*The task*.
Reproduce the complete listing without any deviation.

*Material provided*.
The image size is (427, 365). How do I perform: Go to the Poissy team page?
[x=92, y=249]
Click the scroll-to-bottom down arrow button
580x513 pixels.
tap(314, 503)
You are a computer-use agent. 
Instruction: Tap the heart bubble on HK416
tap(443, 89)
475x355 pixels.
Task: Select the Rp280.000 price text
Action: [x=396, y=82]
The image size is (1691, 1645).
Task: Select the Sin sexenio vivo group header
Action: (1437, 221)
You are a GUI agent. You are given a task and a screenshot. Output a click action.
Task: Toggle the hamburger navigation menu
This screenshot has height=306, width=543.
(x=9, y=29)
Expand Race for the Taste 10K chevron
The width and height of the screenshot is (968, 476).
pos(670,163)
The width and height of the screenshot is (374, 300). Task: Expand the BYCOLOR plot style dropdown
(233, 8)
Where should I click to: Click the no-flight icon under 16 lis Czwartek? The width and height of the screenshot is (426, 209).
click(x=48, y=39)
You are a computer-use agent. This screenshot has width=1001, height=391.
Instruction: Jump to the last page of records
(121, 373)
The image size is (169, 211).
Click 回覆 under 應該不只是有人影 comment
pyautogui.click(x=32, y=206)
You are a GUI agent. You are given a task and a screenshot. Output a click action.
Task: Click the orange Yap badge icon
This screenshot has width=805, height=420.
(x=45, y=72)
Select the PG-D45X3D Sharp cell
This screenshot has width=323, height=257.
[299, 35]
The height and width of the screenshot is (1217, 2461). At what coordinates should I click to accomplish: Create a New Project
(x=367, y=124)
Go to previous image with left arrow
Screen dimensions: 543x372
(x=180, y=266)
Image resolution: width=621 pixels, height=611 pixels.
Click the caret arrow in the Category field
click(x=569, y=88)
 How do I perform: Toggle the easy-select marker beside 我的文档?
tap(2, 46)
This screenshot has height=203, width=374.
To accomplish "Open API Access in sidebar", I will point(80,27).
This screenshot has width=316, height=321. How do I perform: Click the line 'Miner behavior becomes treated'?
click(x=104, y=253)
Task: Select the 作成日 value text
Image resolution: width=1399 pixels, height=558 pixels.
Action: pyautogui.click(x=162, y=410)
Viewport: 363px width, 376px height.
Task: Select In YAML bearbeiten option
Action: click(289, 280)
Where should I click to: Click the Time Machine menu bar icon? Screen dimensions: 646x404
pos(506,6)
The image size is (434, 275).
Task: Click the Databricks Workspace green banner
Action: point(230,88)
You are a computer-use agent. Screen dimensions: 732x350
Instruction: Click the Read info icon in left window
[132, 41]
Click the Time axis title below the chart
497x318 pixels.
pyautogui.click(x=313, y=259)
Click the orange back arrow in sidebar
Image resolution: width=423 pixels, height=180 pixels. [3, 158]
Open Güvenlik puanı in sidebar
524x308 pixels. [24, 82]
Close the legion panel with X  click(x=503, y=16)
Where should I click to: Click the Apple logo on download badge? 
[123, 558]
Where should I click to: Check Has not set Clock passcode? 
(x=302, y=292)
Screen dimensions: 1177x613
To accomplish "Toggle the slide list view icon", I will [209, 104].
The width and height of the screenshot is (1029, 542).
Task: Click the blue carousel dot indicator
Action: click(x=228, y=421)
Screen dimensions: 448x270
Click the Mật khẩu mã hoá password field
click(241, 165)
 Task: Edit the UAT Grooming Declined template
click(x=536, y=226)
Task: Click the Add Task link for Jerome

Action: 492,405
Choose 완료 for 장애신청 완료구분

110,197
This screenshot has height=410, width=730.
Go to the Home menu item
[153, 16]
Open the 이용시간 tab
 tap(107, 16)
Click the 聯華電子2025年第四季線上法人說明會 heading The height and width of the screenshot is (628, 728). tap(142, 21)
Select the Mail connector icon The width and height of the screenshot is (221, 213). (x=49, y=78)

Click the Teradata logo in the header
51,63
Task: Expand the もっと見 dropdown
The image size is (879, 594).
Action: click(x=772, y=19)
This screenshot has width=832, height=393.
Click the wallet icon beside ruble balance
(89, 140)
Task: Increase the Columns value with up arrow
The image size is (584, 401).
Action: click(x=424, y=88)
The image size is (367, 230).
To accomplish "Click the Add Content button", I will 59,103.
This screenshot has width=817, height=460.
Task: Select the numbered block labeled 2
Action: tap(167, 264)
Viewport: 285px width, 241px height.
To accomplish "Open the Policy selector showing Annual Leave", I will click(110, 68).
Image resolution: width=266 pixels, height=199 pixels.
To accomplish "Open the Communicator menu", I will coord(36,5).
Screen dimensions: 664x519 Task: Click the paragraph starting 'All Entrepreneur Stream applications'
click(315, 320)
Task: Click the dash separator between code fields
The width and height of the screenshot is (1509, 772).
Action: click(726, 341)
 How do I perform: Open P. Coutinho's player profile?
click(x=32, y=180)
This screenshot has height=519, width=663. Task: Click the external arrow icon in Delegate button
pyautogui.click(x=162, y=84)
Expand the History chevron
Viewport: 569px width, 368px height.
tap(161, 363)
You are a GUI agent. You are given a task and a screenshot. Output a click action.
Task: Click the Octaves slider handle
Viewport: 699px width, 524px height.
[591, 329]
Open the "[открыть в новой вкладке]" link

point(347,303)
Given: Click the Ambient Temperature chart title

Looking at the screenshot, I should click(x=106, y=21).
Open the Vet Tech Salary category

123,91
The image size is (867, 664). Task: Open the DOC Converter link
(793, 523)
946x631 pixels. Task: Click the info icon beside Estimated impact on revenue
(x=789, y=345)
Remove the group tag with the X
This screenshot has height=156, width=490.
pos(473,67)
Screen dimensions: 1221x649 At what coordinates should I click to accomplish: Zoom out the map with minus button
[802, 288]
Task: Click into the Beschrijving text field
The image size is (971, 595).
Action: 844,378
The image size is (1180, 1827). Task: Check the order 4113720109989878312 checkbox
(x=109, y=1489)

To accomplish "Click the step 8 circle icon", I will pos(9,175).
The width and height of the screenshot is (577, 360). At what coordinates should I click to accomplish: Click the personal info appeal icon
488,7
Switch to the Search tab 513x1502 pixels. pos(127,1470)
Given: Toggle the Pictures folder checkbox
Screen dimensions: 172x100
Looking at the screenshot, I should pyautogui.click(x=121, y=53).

*Reply to the task*.
The image size is (427, 365). How do I perform: Go to the Poissy team page?
[x=92, y=249]
Click the scroll-to-bottom down arrow button
580x513 pixels.
tap(314, 503)
You are a computer-use agent. 
Instruction: Tap the heart bubble on HK416
tap(443, 89)
475x355 pixels.
Task: Select the Rp280.000 price text
Action: [x=396, y=82]
The image size is (1691, 1645).
Task: Select the Sin sexenio vivo group header
Action: (1437, 221)
You are a GUI agent. You are given a task and a screenshot. Output a click action.
Task: Toggle the hamburger navigation menu
This screenshot has height=306, width=543.
(x=9, y=29)
Expand Race for the Taste 10K chevron
The width and height of the screenshot is (968, 476).
pos(670,163)
The width and height of the screenshot is (374, 300). Task: Expand the BYCOLOR plot style dropdown
(233, 8)
Where should I click to: Click the no-flight icon under 16 lis Czwartek? The width and height of the screenshot is (426, 209).
click(x=48, y=39)
You are a computer-use agent. This screenshot has width=1001, height=391.
Instruction: Jump to the last page of records
(121, 373)
The image size is (169, 211).
Click 回覆 under 應該不只是有人影 comment
pyautogui.click(x=32, y=206)
You are a GUI agent. You are given a task and a screenshot. Output a click action.
Task: Click the orange Yap badge icon
This screenshot has width=805, height=420.
(x=45, y=72)
Select the PG-D45X3D Sharp cell
This screenshot has width=323, height=257.
[299, 35]
The height and width of the screenshot is (1217, 2461). At what coordinates should I click to accomplish: Create a New Project
(x=367, y=124)
Go to previous image with left arrow
Screen dimensions: 543x372
(x=180, y=266)
Image resolution: width=621 pixels, height=611 pixels.
Click the caret arrow in the Category field
click(x=569, y=88)
 How do I perform: Toggle the easy-select marker beside 我的文档?
tap(2, 46)
This screenshot has height=203, width=374.
To accomplish "Open API Access in sidebar", I will point(80,27).
This screenshot has width=316, height=321. How do I perform: Click the line 'Miner behavior becomes treated'?
click(x=104, y=253)
Task: Select the 作成日 value text
Image resolution: width=1399 pixels, height=558 pixels.
Action: pyautogui.click(x=162, y=410)
Viewport: 363px width, 376px height.
Task: Select In YAML bearbeiten option
Action: click(289, 280)
Where should I click to: Click the Time Machine menu bar icon? Screen dimensions: 646x404
pos(506,6)
The image size is (434, 275).
Task: Click the Databricks Workspace green banner
Action: point(230,88)
You are a computer-use agent. Screen dimensions: 732x350
Instruction: Click the Read info icon in left window
[132, 41]
Click the Time axis title below the chart
497x318 pixels.
pyautogui.click(x=313, y=259)
Click the orange back arrow in sidebar
Image resolution: width=423 pixels, height=180 pixels. [3, 158]
Open Güvenlik puanı in sidebar
524x308 pixels. [24, 82]
Close the legion panel with X  click(x=503, y=16)
Where should I click to: Click the Apple logo on download badge? 
[123, 558]
Where should I click to: Check Has not set Clock passcode? 
(x=302, y=292)
Screen dimensions: 1177x613
To accomplish "Toggle the slide list view icon", I will [209, 104].
The width and height of the screenshot is (1029, 542).
Task: Click the blue carousel dot indicator
Action: click(x=228, y=421)
Screen dimensions: 448x270
Click the Mật khẩu mã hoá password field
click(241, 165)
 Task: Edit the UAT Grooming Declined template
click(x=536, y=226)
Task: Click the Add Task link for Jerome

Action: 492,405
Choose 완료 for 장애신청 완료구분

110,197
This screenshot has height=410, width=730.
Go to the Home menu item
[153, 16]
Open the 이용시간 tab
 tap(107, 16)
Click the 聯華電子2025年第四季線上法人說明會 heading The height and width of the screenshot is (628, 728). tap(142, 21)
Select the Mail connector icon The width and height of the screenshot is (221, 213). (x=49, y=78)

Click the Teradata logo in the header
51,63
Task: Expand the もっと見 dropdown
The image size is (879, 594).
Action: click(x=772, y=19)
This screenshot has width=832, height=393.
Click the wallet icon beside ruble balance
(89, 140)
Task: Increase the Columns value with up arrow
The image size is (584, 401).
Action: click(x=424, y=88)
The image size is (367, 230).
To accomplish "Click the Add Content button", I will 59,103.
This screenshot has width=817, height=460.
Task: Select the numbered block labeled 2
Action: tap(167, 264)
Viewport: 285px width, 241px height.
To accomplish "Open the Policy selector showing Annual Leave", I will click(110, 68).
Image resolution: width=266 pixels, height=199 pixels.
To accomplish "Open the Communicator menu", I will coord(36,5).
Screen dimensions: 664x519 Task: Click the paragraph starting 'All Entrepreneur Stream applications'
click(315, 320)
Task: Click the dash separator between code fields
The width and height of the screenshot is (1509, 772).
Action: click(726, 341)
 How do I perform: Open P. Coutinho's player profile?
click(x=32, y=180)
This screenshot has height=519, width=663. Task: Click the external arrow icon in Delegate button
pyautogui.click(x=162, y=84)
Expand the History chevron
Viewport: 569px width, 368px height.
tap(161, 363)
You are a GUI agent. You are given a task and a screenshot. Output a click action.
Task: Click the Octaves slider handle
Viewport: 699px width, 524px height.
[591, 329]
Open the "[открыть в новой вкладке]" link

point(347,303)
Given: Click the Ambient Temperature chart title

Looking at the screenshot, I should click(x=106, y=21).
Open the Vet Tech Salary category

123,91
The image size is (867, 664). Task: Open the DOC Converter link
(793, 523)
946x631 pixels. Task: Click the info icon beside Estimated impact on revenue
(x=789, y=345)
Remove the group tag with the X
This screenshot has height=156, width=490.
pos(473,67)
Screen dimensions: 1221x649 At what coordinates should I click to accomplish: Zoom out the map with minus button
[802, 288]
Task: Click into the Beschrijving text field
The image size is (971, 595).
Action: 844,378
The image size is (1180, 1827). Task: Check the order 4113720109989878312 checkbox
(x=109, y=1489)

To accomplish "Click the step 8 circle icon", I will pos(9,175).
The width and height of the screenshot is (577, 360). At what coordinates should I click to accomplish: Click the personal info appeal icon
488,7
Switch to the Search tab 513x1502 pixels. pos(127,1470)
Given: Toggle the Pictures folder checkbox
Screen dimensions: 172x100
Looking at the screenshot, I should pyautogui.click(x=121, y=53).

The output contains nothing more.